**Exercise**
Please reproduce the rows verbatim, from the line that contains "The image size" through the final row, with both ends included. Leave the pictures out of your output.
** START OF Data **
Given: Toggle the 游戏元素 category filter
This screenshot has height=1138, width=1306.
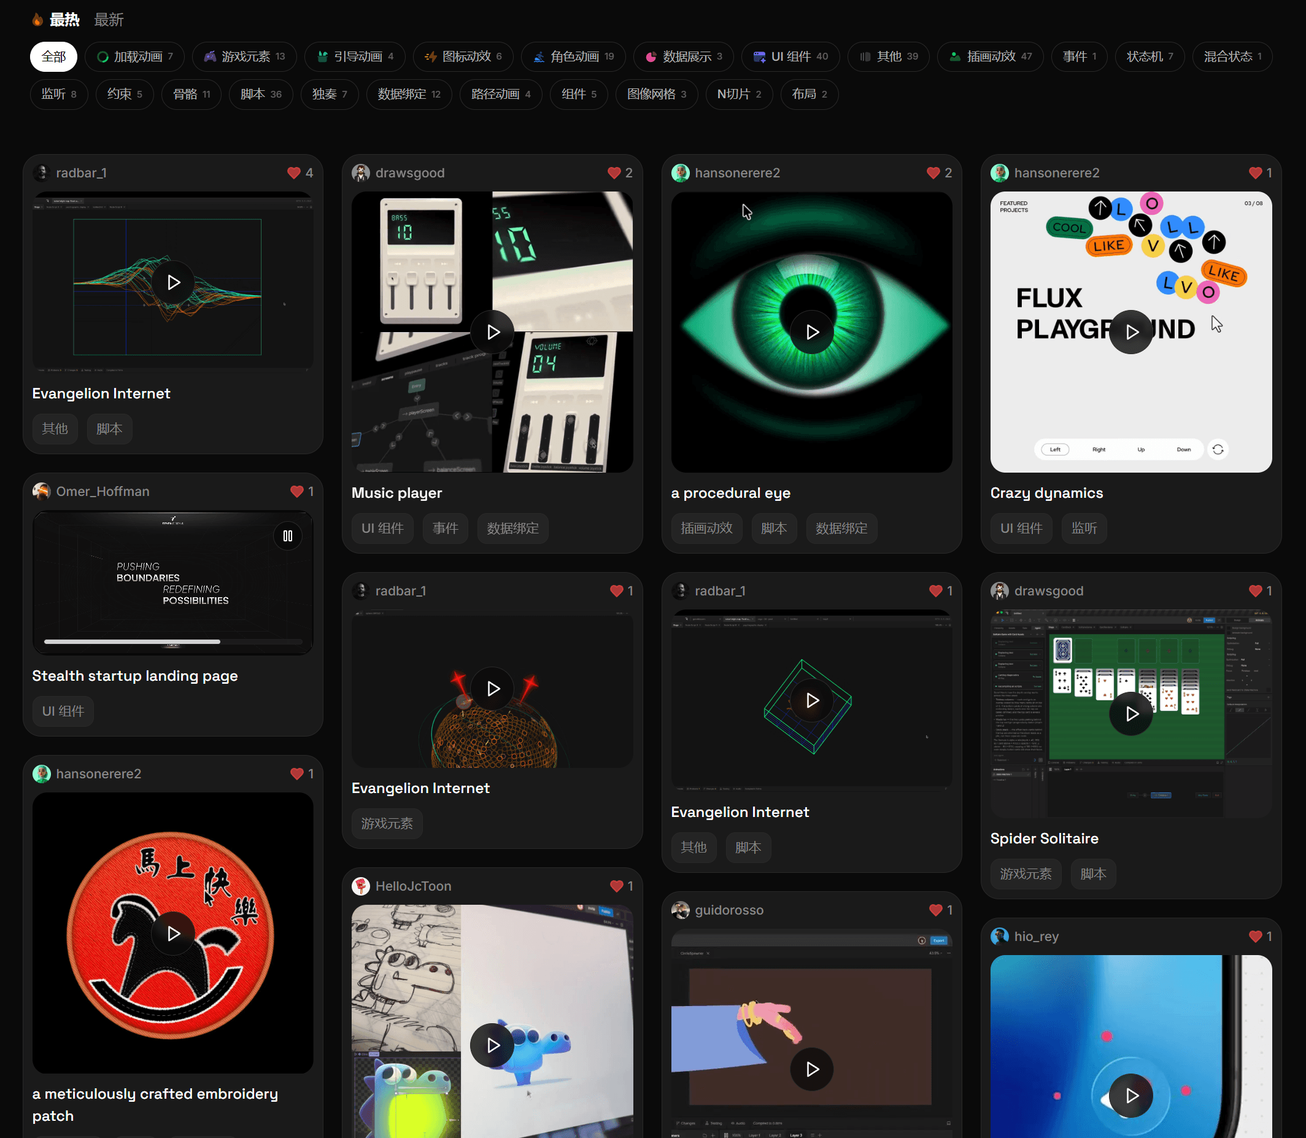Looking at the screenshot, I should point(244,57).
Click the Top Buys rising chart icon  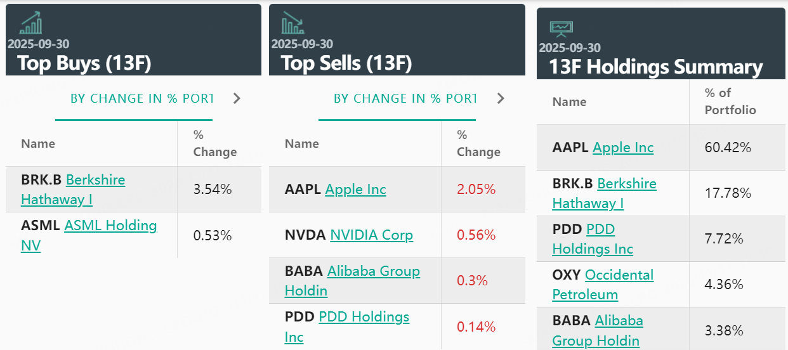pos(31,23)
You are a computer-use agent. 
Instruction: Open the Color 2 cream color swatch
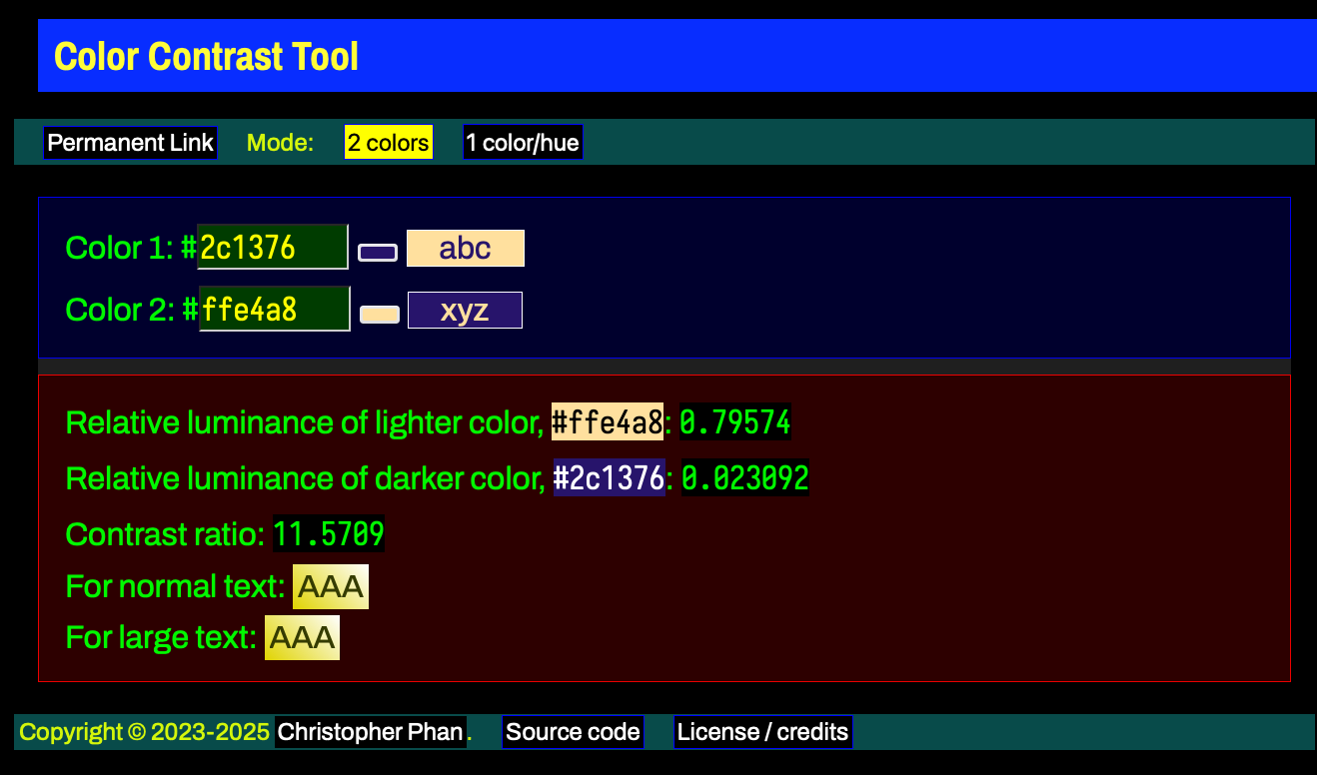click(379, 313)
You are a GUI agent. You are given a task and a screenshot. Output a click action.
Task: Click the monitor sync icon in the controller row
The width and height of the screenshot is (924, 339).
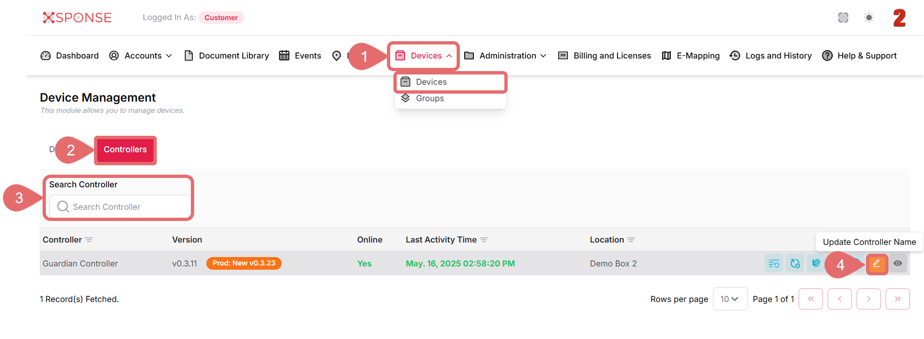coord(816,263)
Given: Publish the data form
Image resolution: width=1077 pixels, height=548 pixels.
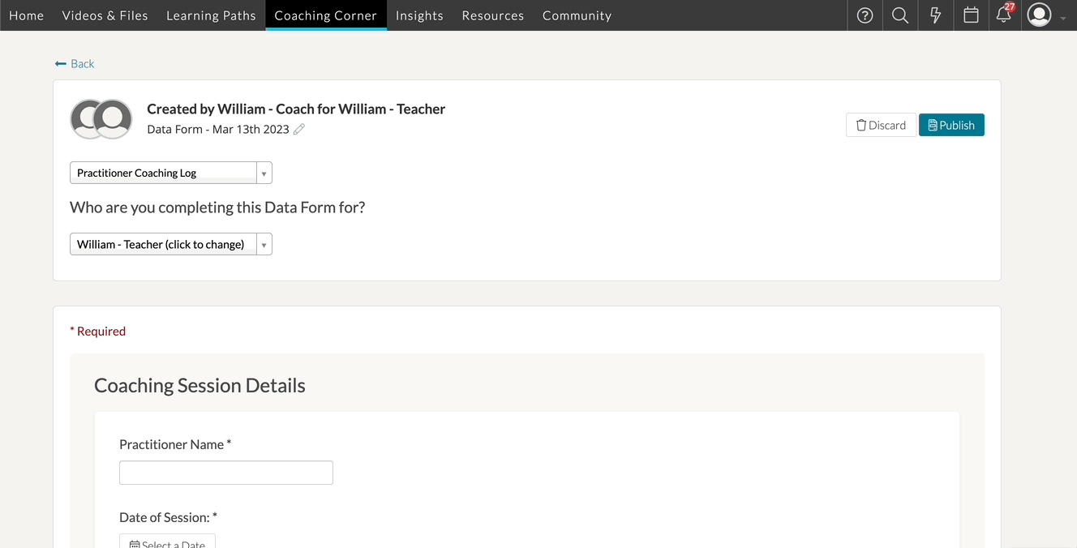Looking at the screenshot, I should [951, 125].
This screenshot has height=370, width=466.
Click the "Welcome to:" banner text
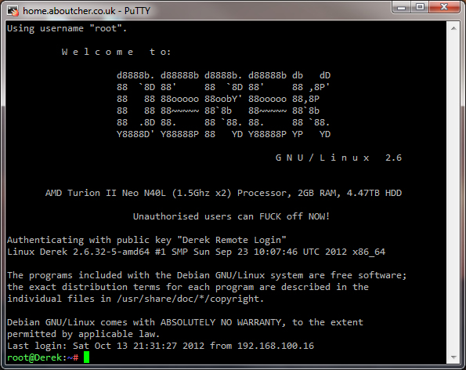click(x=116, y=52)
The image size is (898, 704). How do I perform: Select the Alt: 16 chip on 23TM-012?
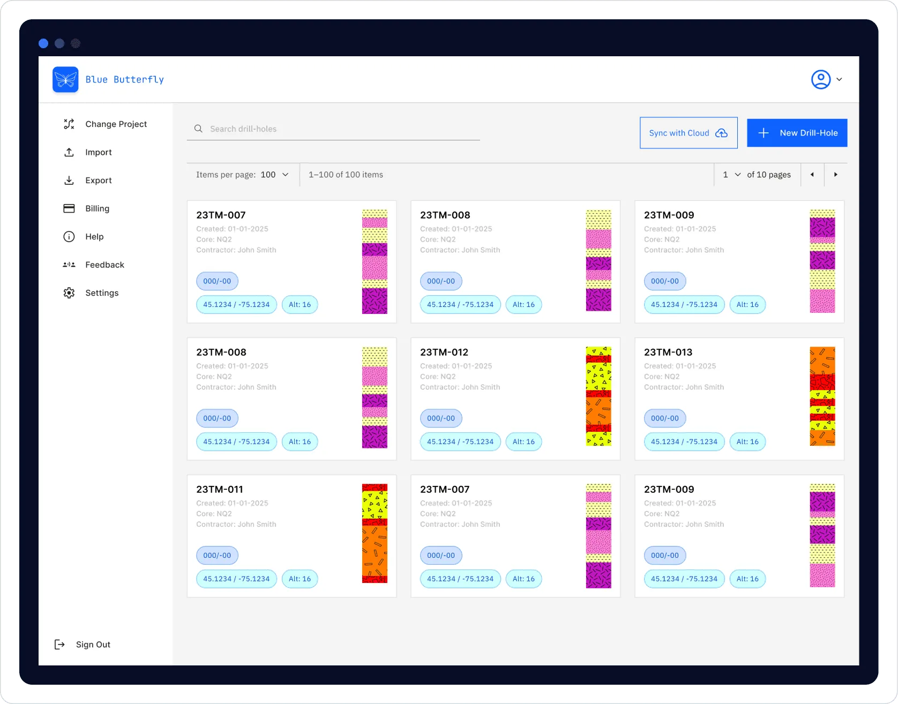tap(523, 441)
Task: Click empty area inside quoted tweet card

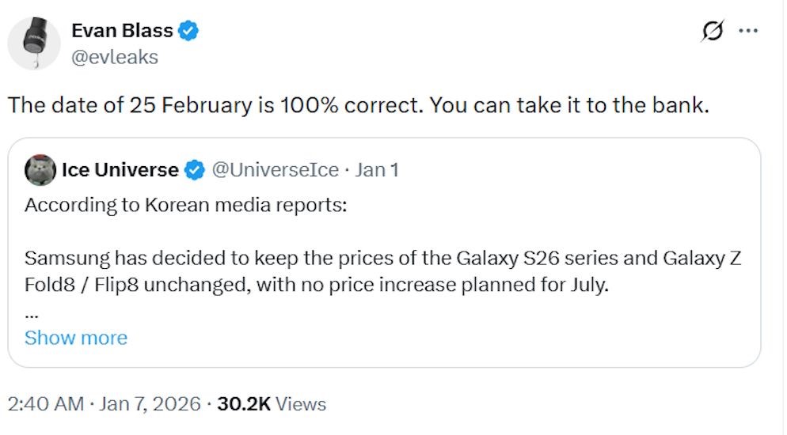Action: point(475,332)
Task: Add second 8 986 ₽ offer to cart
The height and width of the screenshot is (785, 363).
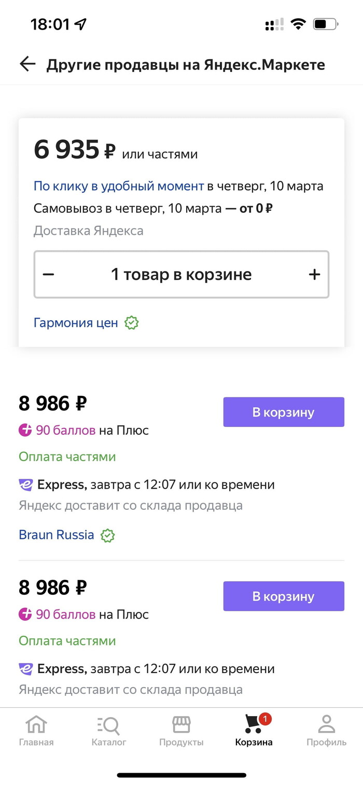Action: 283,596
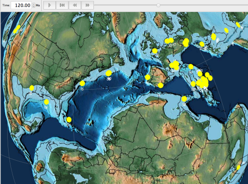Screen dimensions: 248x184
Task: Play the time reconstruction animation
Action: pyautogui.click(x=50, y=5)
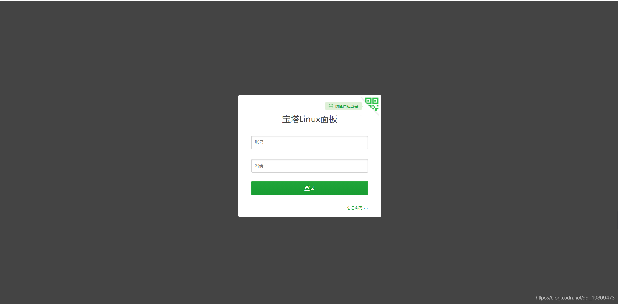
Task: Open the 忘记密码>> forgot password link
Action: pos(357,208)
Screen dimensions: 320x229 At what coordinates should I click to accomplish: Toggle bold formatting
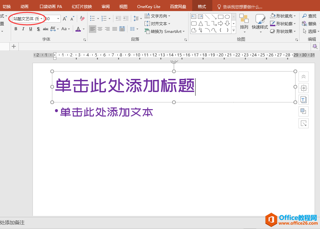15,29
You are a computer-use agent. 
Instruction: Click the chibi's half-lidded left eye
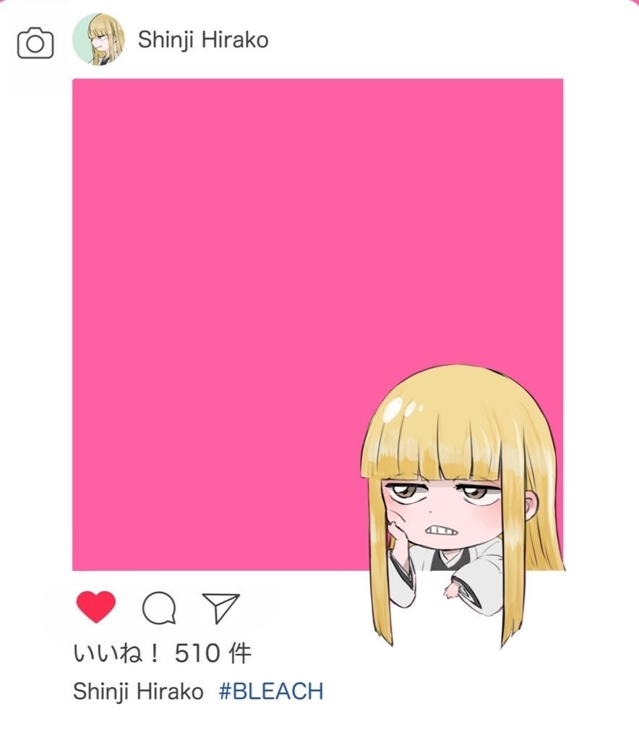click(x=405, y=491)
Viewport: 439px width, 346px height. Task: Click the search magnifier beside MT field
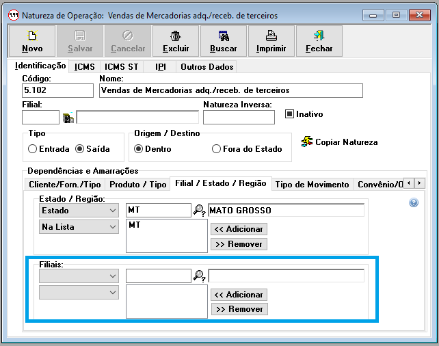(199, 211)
** END OF Data **
**Solution below**
The image size is (898, 704). How do I perform: Select the Alt: 16 chip on 23TM-012?
tap(523, 441)
Task: Click empty area inside quoted tweet card

Action: point(475,332)
Task: Add second 8 986 ₽ offer to cart
The height and width of the screenshot is (785, 363).
Action: 283,596
Screen dimensions: 248x184
Task: Play the time reconstruction animation
Action: pyautogui.click(x=50, y=5)
Task: Open the 忘记密码>> forgot password link
Action: pos(357,208)
Screen dimensions: 320x229 At what coordinates should I click to accomplish: Toggle bold formatting
15,29
You are a computer-use agent. 
Instruction: Click the chibi's half-lidded left eye
click(x=405, y=491)
Viewport: 439px width, 346px height. Task: Click the search magnifier beside MT field
(199, 211)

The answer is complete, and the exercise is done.